Step 3: Use the logos_lexer! macro

The logos_lexer! macro generates the SpanLexer impl and registers the lexer with inventory for automatic acceleration:

#![allow(unused)]
fn main() {
logos_lexer! {
    /// Logos DFA word scanner for my custom pattern.
    pub struct MyLexer;
    token = MyToken;
    pattern = MY_PATTERN;
}
}

This generates a struct that implements SpanLexer, which returns an iterator of word byte ranges. The macro also registers the lexer via inventory so it automatically replaces the regex spanner when the pattern matches.

If you need a manual SpanLexer impl instead (e.g. for a non-standard pattern), you can call logos_span_iter directly:

#![allow(unused)]
fn main() {
use wordchipper::spanners::span_lexers::{SpanLexer, logos::gpt2_family::logos_span_iter};

impl SpanLexer for MyLexer {
    fn find_span_iter<'a>(
        &'a self,
        text: &'a str,
    ) -> Box<dyn Iterator<Item = Range<usize>> + 'a> {
        Box::new(logos_span_iter(text, MyToken::lexer(text).spanned()))
    }
}
}

The real thing: cl100k in ~65 lines

The built-in Cl100kLexer follows exactly this pattern. The token enum has 7 variants. The Gpt2FamilyLogos impl is 15 lines. The SpanLexer impl is generated by logos_lexer!. You can read the full source at crates/wordchipper/src/spanners/span_lexers/logos/cl100k.rs.

Gpt2FamilyTokenRole reference

VariantAbsorbs preceding whitespace?Use for
WhitespaceN/A (is whitespace)Horizontal whitespace tokens ([^\S\r\n]+)
PunctuationYes, ASCII space onlyPunctuation with ? prefix ( ?[^\s\p{L}\p{N}]+)
Word { check_contraction, first_char_is_letter }Yes, if first_char_is_letterLetter/word tokens (\p{L}+, case-sensitive word patterns)
StandaloneNoDigits, explicit contractions, anything that stands alone
NewlineN/A (buffered separately)Newline-containing whitespace (\s*[\r\n]+)
GapNoUnrecognized bytes (logos errors). Always use for Err(())

When in doubt, use Standalone.
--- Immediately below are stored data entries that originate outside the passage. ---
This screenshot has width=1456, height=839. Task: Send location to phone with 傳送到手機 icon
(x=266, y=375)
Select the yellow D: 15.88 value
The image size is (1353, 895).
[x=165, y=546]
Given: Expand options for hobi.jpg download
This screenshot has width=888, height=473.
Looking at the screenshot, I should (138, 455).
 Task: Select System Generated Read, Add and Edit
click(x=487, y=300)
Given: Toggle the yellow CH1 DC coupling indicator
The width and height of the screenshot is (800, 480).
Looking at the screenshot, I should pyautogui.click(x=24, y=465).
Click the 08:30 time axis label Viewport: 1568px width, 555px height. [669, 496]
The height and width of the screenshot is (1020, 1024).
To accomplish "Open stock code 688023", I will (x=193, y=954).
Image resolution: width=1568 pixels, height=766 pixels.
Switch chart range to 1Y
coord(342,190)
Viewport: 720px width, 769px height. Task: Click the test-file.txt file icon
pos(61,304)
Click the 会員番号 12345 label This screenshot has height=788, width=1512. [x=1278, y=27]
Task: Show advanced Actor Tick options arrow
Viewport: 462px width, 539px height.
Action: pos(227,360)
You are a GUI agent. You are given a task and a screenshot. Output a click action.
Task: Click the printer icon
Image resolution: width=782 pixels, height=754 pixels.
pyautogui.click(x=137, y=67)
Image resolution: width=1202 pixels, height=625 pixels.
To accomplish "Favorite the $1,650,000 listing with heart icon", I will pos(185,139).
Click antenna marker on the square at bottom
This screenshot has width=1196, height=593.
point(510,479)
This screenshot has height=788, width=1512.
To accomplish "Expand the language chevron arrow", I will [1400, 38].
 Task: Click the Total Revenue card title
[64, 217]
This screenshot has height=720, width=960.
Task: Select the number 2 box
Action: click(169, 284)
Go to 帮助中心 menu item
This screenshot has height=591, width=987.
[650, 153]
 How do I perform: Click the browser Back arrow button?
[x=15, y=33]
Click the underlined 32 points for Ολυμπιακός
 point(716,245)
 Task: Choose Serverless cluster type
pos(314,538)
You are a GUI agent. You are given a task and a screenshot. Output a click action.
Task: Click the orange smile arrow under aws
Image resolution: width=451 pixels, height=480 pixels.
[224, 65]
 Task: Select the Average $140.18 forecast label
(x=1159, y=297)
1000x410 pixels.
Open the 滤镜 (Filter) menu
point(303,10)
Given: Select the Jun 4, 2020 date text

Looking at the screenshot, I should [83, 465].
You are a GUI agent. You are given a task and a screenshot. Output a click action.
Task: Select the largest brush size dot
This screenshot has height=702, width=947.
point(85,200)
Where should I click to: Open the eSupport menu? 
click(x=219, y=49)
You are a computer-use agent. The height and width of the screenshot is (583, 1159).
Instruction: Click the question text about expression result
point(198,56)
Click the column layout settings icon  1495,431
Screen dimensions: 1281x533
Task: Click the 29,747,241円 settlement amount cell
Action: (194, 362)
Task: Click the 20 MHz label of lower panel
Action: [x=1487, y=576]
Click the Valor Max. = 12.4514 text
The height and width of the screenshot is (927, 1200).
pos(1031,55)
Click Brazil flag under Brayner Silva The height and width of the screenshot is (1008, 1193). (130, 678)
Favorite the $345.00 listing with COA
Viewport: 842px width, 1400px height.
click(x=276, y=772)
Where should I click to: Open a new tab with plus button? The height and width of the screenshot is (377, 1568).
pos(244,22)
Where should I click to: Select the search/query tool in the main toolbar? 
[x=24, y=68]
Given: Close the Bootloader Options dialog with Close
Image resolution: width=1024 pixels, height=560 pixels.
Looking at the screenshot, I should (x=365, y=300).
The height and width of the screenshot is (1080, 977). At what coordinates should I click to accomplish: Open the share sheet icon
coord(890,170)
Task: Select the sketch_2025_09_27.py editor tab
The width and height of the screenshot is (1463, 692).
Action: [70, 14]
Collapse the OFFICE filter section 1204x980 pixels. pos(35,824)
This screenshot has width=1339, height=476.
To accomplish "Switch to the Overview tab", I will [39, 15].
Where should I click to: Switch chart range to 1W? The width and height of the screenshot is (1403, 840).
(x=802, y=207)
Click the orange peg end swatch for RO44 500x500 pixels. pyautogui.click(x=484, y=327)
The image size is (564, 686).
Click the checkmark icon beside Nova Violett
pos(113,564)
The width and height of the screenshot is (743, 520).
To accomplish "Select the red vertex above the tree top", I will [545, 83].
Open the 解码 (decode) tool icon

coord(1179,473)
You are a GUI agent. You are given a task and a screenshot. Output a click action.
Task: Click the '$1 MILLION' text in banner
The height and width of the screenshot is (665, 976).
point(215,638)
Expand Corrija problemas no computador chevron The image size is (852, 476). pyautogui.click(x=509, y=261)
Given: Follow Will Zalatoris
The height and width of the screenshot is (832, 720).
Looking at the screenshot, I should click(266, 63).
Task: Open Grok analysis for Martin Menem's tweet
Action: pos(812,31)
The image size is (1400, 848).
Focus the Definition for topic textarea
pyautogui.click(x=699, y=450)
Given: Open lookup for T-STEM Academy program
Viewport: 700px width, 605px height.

It's the safest default: the token is emitted as-is, and any preceding whitespace becomes its own span.

Testing your lexer

A logos lexer must produce identical span boundaries to the regex it replaces. If they diverge on any input, benchmark comparisons are invalid because the two code paths tokenize different spans.

Equivalence testing with lexer-equivalence

The lexer-equivalence crate in dev-crates/ provides exhaustive combinatorial testing. It generates all k-character strings (k=1..4) from a set of Unicode representative codepoints and compares the span output of each logos lexer against the regex reference.

The representative set is derived from the Unicode predicates used in the OpenAI patterns (\p{Lu}, \p{Ll}, \p{N}, \s, etc.), which partition Unicode into 22 equivalence cells. Two codepoints in the same cell are indistinguishable to every regex predicate, so testing one representative per cell covers the full Unicode space. The test suite checks ~732,540 inputs per lexer and runs in under 10 seconds:

cargo test -p lexer-equivalence

The validate_representative_completeness test programmatically verifies that the representative set covers every equivalence cell, so you can be confident the coverage is complete.

Adding tests for a custom lexer

To test a custom lexer against its regex, add a test that calls assert_k_tuple_equivalence from the lexer_equivalence::harness module with your lexer and the regex pattern it targets. See dev-crates/lexer-equivalence/tests/equivalence.rs for the pattern used by the built-in lexers.